莫七本來一路策馬,眼看要到了紅情坊,卻不想看到他們二人並肩而來。心中微涼,望著魚奴那笑臉,不知是回她一笑還是如何。

林江遙遙作揖,轉身進去了。莫七妒意作祟,我這樣歸心似箭,日夜兼程,你呢,你心裏究竟有沒有我。

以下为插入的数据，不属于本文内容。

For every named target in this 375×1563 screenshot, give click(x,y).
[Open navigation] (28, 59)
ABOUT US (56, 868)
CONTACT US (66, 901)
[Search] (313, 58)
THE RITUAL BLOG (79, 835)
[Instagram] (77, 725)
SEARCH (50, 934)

他拽著韁繩,馬兒踱著小步,魚奴撫在馬兒身上的手掙脫,驚訝又意外,眼看著馬兒調轉方向,他不高興。

難不成是林江之故,魚奴笑笑:“你這是吃醋了。”

她跟上,笑著看著莫七,莫七越發生氣,還笑。

“你下來,我說與你聽。”魚奴上前去牽飛燕,四兒在一旁看著二人,莫名其妙,一路上分明急著要回來,回來了又急著要走,唉!一時四兒也不知是走是留。

莫七一使力,飛燕猛一擡頭,蓄勢待發,魚奴被甩開,跌坐在地上,莫七一驚,見她皺著眉頭,看著自己,便神色閃爍。本王生氣了。

魚奴滿是幽怨的看著他,你這是做什麽,近月未見,我日日盼著你回來,想你,念你,你便是這樣?

魚奴起身朝坊裏走去,莫七又追了上來:“餵。”

魚奴不理他,他策馬上前,忽猛的拽起魚奴,將她拉到馬上,坐在他身前:“這麽沈。”莫七低聲說著。

魚奴回首面有慍色,兩人離的很近,莫七看著她那神色,忽而就笑了:“走。”

林江站在樓上露臺處,看著街上兩人,心中百味雜陳,念念湊過來看了看,正瞧見莫七帶著魚奴策馬而去。他們?沒想到啊!念念很快心中了然。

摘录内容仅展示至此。